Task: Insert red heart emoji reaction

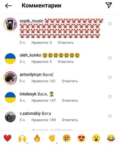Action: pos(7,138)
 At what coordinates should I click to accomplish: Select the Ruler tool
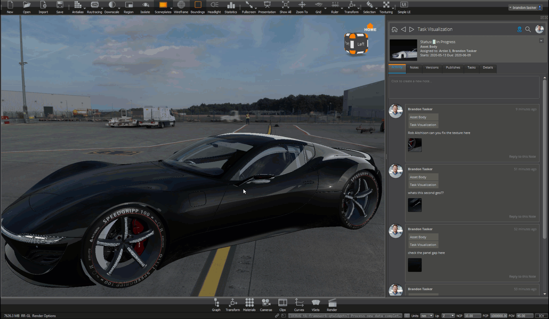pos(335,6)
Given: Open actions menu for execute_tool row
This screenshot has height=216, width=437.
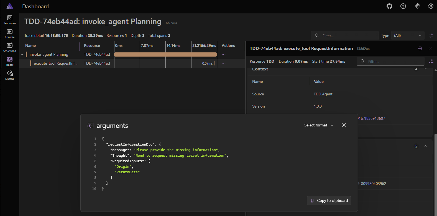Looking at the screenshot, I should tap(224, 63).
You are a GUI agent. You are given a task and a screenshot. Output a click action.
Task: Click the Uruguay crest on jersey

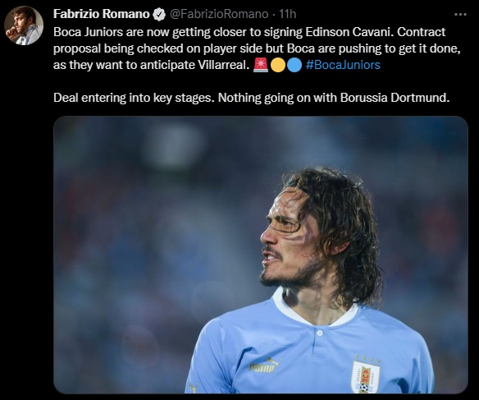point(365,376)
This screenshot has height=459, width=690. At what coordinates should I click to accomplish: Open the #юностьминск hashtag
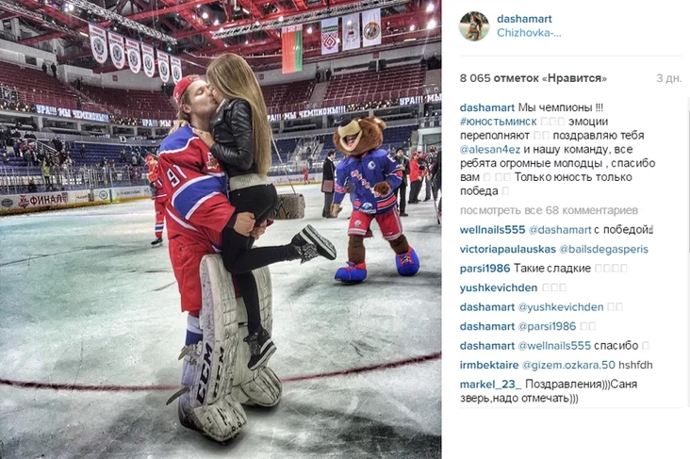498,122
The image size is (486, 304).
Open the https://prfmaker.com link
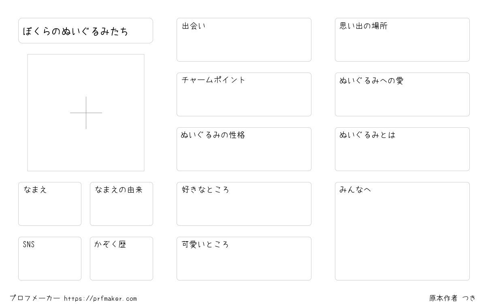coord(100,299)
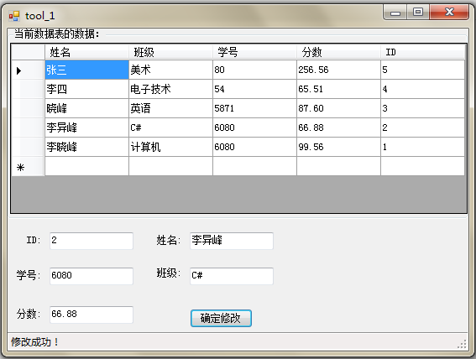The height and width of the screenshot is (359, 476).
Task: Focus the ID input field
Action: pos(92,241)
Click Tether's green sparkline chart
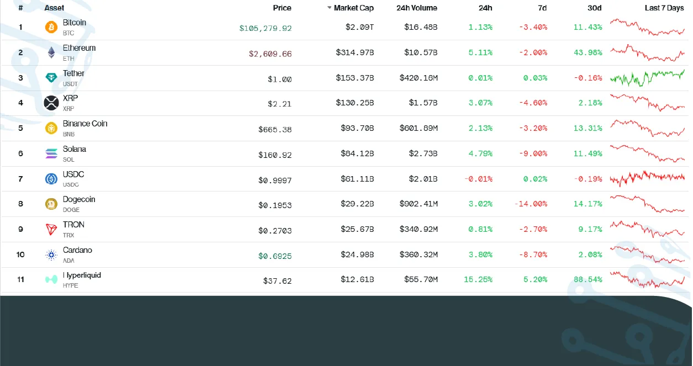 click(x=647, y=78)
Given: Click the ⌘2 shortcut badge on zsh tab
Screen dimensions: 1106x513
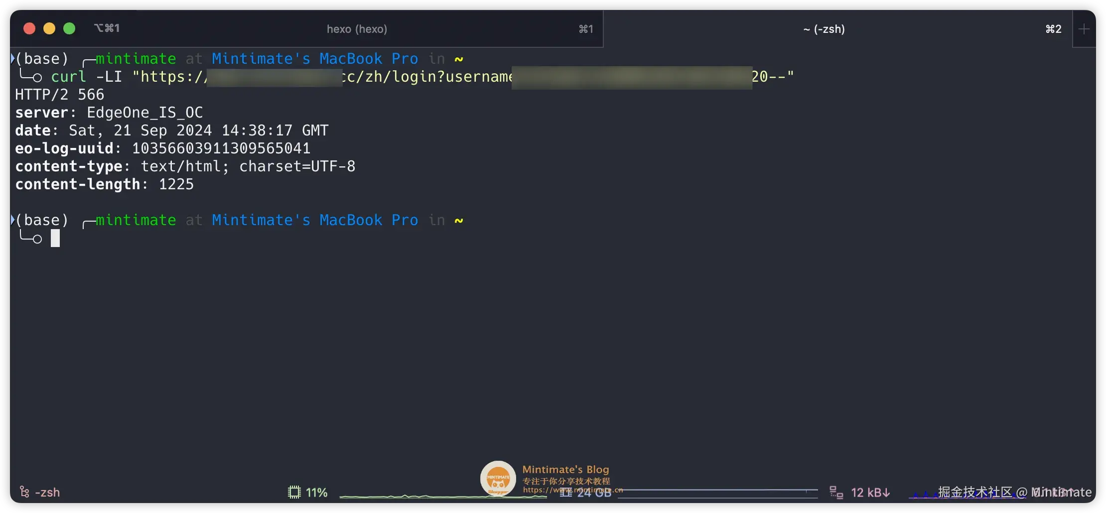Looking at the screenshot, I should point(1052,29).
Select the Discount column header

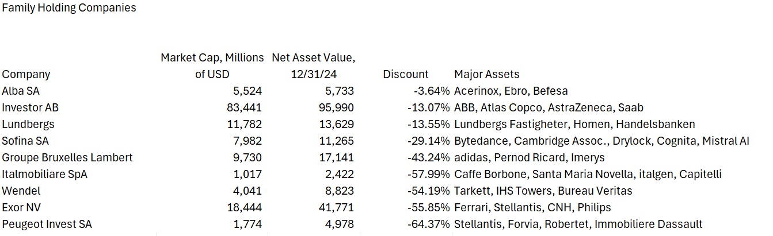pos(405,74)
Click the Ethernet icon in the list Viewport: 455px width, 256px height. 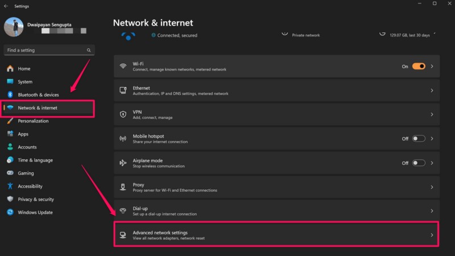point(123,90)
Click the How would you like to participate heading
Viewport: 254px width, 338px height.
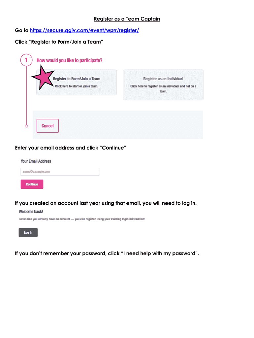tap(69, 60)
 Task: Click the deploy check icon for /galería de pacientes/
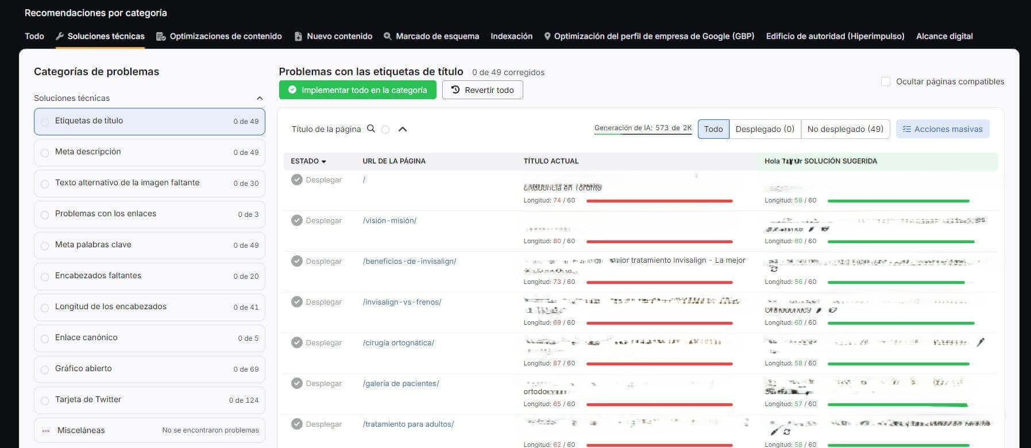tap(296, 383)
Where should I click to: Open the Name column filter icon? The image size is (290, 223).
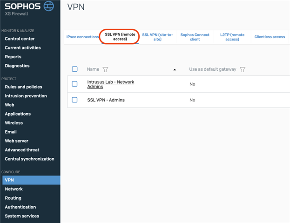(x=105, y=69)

^^^^^^^^

**WRITTEN PROBLEM**:
Retype the lines word for word, beginning with the line that contains "This screenshot has height=459, width=690." and ending after the line that contains "pos(405,74)". Leave the pictures out of your copy.

**SOLUTION**:
This screenshot has height=459, width=690. At what coordinates should I click to accomplish: Open the #юностьминск hashtag
498,122
The image size is (486, 304).
Open the https://prfmaker.com link
coord(100,299)
The height and width of the screenshot is (359, 476).
Task: Focus the ID input field
Action: pos(92,241)
Click Tether's green sparkline chart
 click(x=647, y=78)
Given: Click the ⌘2 shortcut badge on zsh tab
Screen dimensions: 1106x513
Looking at the screenshot, I should point(1052,29).
Select the Discount column header

pos(405,74)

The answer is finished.